Background: Chronic infection with hepatitis B (HBV) is a known risk factor for increased mortality from hepatocellular carcinoma (HCC) and chronic liver disease (CLD). However, the specific effects of chronic HBV infection on life expectancy have not been adequately studied. Taiwan is endemic for HBV infection, and thus provides sufficient information for such estimates.
Methods: Population mortality statistics, combined with data on the contribution of HBV to HCC and CLD deaths, were used to model carrier mortality by sex and e antigen status. An abridged life table was used to calculate carrier life expectancy.
Results: Among both males and females, those who are e antigen-positive are more likely to die from HCC than from CLD. When e antigen status remains positive, absolute liver mortality rates climb significantly after age 40 years.

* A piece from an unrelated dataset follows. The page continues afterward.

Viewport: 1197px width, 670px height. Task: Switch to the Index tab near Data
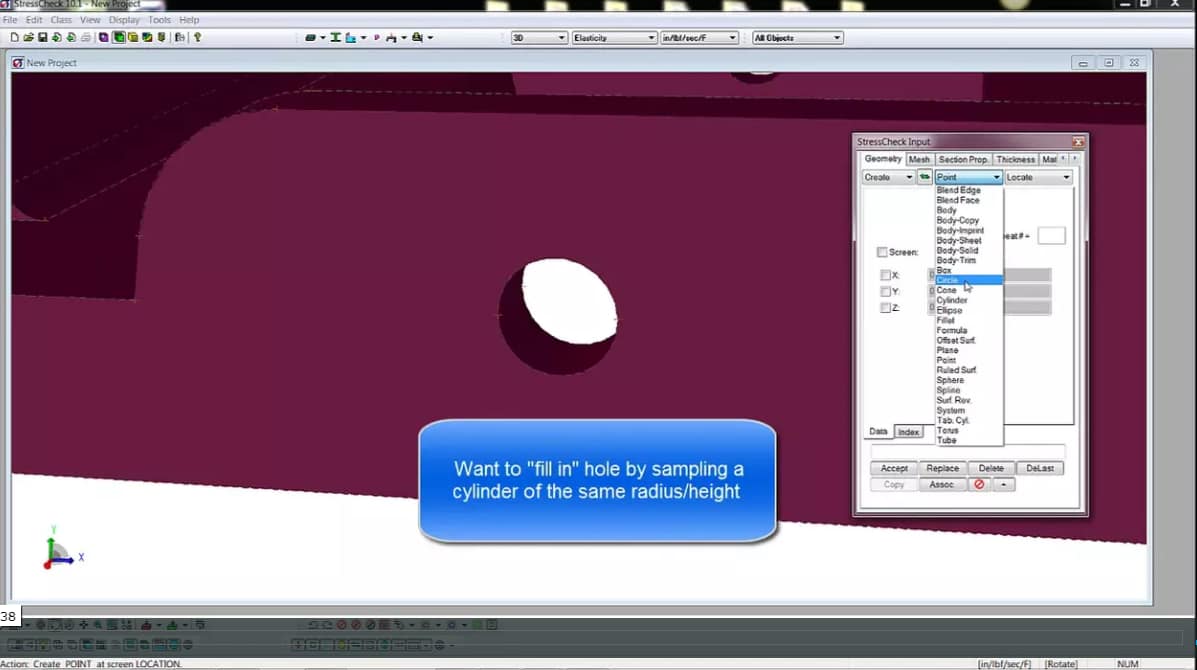[908, 431]
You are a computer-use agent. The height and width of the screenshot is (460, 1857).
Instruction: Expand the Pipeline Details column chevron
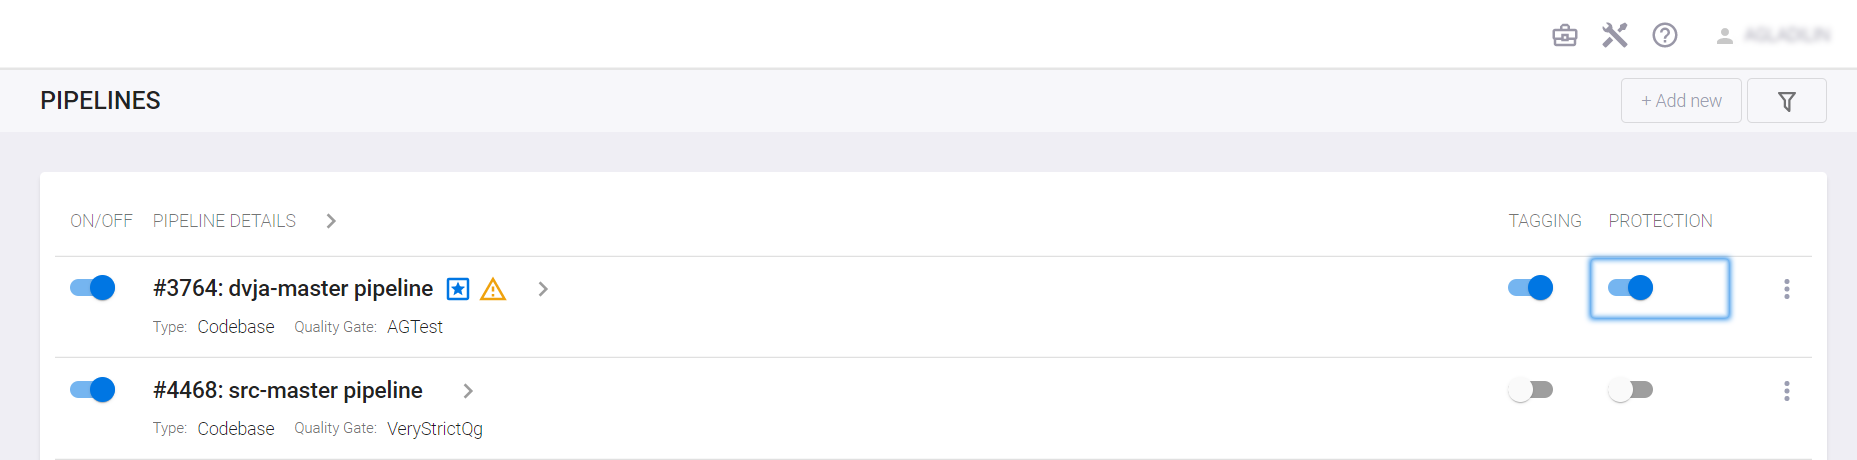pos(331,221)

CLD is a proportionally higher threat for e antigen-negative females than for other subgroups. Males have higher liver-related mortality at all ages. A small decrease in life expectancy, from 82.0 to 80.1 years, was found for female noncarriers versus female carriers; a larger discrepancy was observed for males—from 76.2 to 71.8 years. In comparison to noncarriers, the lifetime relative risk of mortality is 1.35 for male carriers and 1.16 for female carriers.
Conclusions: These results indicate that chronic HBV infection results in significant liver-related mortality; however, carriers retain a satisfactory life expectancy.